Of the attempts to isolate an antidiphtheria phage (1) from stools collected daily during the course of a case of the disease, (2) from a 33 day old broth culture of B. diphtheriæ, (3) from intestinal contents and peritoneal washings of guinea pigs inoculated with three different toxic strains of B. diphtheriæ, none yielded an antidiphtheria phage. However of eleven specimens of feces collected from eleven antitoxin horses one was found to contain a bacteriophage active against B. diphtheriæ. This phage was not observed in the first generation and did not show up until transferred the second time. Had the results of the first transfer been regarded as final in all certainty the existence of a phage would not have been recognized. Two additional specimens of feces from the positive horse (No. 156) were later tested to determine whether this bacteriophage was continually present in the intestinal tract of this animal. Both of these feces filtrates failed to yield a phage. Later a sample of freshly collected blood serum from the same horse was tested and found not to contain a phage.

The antidiphtheria phage was tested against eighteen non-diphtheria strains of microorganisms to determine whether it would show lytic activity for related or unrelated bacteria. There was no evidence of lysis in any of these types. The specificity of this phage was also tested on nine strains of B. diphtheriæ and found to be active on three heterologous strains (Strain M 1314, Strain F and Strain G). These incidentally were all recently isolated. It failed to lyse the remaining six strains of which five were recently isolated.

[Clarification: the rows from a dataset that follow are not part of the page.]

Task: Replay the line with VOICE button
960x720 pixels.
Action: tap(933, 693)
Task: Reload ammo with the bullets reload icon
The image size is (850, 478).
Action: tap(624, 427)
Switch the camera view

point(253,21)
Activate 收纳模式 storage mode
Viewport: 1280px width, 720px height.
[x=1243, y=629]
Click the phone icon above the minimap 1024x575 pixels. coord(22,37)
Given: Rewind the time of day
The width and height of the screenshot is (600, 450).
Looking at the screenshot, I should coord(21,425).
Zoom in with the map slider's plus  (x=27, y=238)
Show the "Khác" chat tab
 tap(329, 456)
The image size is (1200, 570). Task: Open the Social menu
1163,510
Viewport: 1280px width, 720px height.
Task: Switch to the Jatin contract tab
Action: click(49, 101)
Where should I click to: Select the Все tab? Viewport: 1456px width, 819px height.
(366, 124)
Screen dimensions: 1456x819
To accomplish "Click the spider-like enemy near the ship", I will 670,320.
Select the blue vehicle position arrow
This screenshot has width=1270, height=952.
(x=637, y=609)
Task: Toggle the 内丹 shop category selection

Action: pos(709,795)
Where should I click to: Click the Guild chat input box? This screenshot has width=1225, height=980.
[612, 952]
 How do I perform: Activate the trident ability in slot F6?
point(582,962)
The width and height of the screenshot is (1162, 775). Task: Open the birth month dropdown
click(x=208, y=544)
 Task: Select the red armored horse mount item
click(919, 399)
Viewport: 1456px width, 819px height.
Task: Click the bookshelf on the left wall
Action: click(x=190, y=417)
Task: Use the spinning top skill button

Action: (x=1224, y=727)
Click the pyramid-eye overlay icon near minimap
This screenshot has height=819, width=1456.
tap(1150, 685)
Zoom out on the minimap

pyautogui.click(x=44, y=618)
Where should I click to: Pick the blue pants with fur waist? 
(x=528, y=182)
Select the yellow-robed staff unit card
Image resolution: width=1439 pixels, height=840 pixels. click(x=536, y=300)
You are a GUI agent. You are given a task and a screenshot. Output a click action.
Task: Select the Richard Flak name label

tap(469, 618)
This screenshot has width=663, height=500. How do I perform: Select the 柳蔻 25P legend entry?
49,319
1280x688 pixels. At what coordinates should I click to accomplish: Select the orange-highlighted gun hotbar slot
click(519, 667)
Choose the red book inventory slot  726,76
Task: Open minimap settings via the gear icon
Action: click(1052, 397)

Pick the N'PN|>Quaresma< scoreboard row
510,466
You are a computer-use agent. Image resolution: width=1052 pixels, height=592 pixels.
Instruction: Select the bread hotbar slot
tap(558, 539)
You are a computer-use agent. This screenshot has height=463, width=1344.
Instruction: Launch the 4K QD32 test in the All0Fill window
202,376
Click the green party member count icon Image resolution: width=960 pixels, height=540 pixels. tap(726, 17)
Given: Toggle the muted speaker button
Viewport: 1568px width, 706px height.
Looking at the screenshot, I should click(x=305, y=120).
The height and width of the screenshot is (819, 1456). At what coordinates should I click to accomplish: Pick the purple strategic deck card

B. diphtheriæ Strain M 1314 was used in combination with nine heterologous bacteriophages isolated from various sources, to determine if any of these phages would by chance lyse this culture. The results were all negative.

To date this phage fails to show complete lysis although the twenty-second generation has a titer of 1 x 10–9.

Additional proposed experiments involving this phage are being planned and will be undertaken in the near future.